Spending Less as We Age
Planning for retirement requires you to make assumptions about your life and the world around you. Your path to retirement is a personal one with twists and turns that are unique to you and your circumstances. No other transition in life (off to college, first job, get married, purchase a home, start a family) is as welcome and feared as your retirement. Does it really have to be that way? Try not to focus just on the challenges of retirement, rather think of all the new opportunities that await.
In previous articles I have suggested that the 4% rule was a good starting point or guide for planning your early retirement account withdrawals. Here is how the rule works. In the first year of retirement, you withdraw 4% of your savings. In the second and each subsequent year you withdraw the previous year amount adjusted for inflation. The amount withdrawn, plus any other income sources like a pension or social security, becomes the amount to be spent in a calendar year. The flaw with this rule is that it assumes real (inflation adjusted) retirement spending is constant throughout one’s retirement years when, in fact, there is significant credible research that suggests that retiree spending is dynamic, unique to each individual and that it decreases over the course of your retirement. The suggestion that retirees must plan for constant inflation-adjusted spending may overestimate the retirement savings many households will need for a happy and successful retirement. Some of the more popular dynamic spending models suggest real retirement spending declines in a range from 0.75% to 2% per year and that retiree spending decreases slowly in the early years, more rapidly in the middle years, and then slowly again in the final years.

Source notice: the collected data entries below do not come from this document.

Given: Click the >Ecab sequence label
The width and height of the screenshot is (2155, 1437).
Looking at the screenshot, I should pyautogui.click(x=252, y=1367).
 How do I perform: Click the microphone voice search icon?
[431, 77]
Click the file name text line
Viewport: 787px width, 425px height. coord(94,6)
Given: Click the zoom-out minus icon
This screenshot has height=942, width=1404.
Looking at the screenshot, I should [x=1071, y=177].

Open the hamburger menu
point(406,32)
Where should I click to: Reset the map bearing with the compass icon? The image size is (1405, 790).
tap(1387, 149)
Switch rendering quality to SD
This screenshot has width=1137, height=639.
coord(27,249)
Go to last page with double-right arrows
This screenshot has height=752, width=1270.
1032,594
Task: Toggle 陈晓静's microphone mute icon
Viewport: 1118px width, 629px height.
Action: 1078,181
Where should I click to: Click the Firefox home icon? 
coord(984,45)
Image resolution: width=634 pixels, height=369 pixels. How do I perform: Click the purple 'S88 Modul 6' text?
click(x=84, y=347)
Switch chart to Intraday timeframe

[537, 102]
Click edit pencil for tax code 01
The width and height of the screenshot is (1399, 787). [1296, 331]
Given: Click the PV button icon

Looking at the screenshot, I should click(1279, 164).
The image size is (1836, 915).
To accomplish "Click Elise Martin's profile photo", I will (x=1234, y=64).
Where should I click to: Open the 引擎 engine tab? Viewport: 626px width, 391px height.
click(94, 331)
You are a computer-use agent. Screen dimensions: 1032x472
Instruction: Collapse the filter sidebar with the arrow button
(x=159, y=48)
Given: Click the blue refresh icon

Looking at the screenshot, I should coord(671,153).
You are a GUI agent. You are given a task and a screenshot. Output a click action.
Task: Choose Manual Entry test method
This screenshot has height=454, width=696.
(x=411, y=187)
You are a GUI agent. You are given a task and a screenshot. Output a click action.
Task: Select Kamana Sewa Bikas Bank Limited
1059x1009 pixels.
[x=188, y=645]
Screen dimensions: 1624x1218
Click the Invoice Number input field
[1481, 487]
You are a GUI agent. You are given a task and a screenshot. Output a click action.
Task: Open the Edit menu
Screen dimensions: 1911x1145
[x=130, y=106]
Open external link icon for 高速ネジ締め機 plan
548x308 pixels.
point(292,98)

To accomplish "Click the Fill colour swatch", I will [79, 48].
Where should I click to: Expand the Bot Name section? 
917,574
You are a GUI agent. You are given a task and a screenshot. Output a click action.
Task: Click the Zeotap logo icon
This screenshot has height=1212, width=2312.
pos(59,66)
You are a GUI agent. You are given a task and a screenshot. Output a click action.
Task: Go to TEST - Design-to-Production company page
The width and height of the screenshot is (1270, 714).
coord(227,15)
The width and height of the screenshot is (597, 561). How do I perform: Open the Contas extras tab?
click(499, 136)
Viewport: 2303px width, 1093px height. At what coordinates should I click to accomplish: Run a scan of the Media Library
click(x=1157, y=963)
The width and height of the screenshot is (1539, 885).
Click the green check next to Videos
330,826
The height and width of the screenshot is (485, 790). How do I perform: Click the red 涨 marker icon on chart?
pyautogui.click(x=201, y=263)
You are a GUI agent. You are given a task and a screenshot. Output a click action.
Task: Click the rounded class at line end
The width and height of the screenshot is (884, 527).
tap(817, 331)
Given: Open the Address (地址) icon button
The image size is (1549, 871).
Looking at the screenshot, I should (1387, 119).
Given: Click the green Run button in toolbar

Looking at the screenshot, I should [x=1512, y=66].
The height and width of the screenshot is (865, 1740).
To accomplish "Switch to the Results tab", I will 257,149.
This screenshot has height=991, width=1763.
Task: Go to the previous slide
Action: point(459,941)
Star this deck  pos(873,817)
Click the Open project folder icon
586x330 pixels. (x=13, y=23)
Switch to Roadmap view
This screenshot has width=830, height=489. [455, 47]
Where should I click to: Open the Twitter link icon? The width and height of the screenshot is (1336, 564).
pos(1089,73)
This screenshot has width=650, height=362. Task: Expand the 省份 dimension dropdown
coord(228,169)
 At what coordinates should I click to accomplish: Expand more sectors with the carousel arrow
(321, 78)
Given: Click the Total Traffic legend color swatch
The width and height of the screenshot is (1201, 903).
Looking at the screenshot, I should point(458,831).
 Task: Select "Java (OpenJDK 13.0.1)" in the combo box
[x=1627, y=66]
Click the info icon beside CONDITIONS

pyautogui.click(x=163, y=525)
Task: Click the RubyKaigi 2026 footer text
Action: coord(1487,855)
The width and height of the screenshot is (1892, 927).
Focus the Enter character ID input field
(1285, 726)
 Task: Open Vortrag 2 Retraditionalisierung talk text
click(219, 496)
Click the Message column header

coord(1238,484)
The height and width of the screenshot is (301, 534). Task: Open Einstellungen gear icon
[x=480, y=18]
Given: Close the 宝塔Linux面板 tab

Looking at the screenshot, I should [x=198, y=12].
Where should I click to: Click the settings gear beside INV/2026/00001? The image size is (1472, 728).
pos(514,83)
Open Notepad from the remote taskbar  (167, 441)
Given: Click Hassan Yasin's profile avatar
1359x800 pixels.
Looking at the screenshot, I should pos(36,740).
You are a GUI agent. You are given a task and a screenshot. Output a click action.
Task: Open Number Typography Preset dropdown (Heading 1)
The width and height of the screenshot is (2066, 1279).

The relationship of our health and wealth plays a big factor here. With this perspective in mind, it seems intuitive to base retiree spending more on forecasted lifestyle changes than a mathematical formula (like the 4% rule). The research of David Blanchett, PhD is on point as his theory for retirement planning divides our retirement years into distinct stages: Active (ages 65-75), Moderate (ages 75-85) and Slowing (ages 85 and up). In the Active stage retirees see annual real spending declines of 1% even as they enjoy a full range of leisure activities, like travel, sports, hobbies, dining out and entertainment. In the Moderate stage, retirees see annual real spending declines of 2% as their expenditures settle into a more stable and predictable pattern. In this transitional stage retirees become less active and reduce (often voluntarily) discretionary expenditures. In the Slowing stage retirees see annual real spending declines again of 1% as discretionary spending decreases significantly, which decrease is greater than the increased spending seen in categories like health care and housing. While there is some debate on when exactly a retiree moves from one stage to the next, there is little disagreement on the outsized impact that abrupt health events can have on spending in the Slowing stage. The Blanchett theory (commonly summarized as 1%/2%/1%) allows for a safe withdrawal rate of 4.83%, higher than the more popular 4% rule. His study of actual retiree spending patterns, supported by research on dynamic retirement distribution strategies and spending policies, suggests that retirees may now need less retirement savings (or could retire earlier) while still enjoying sustainable retirement lifestyles with higher incomes.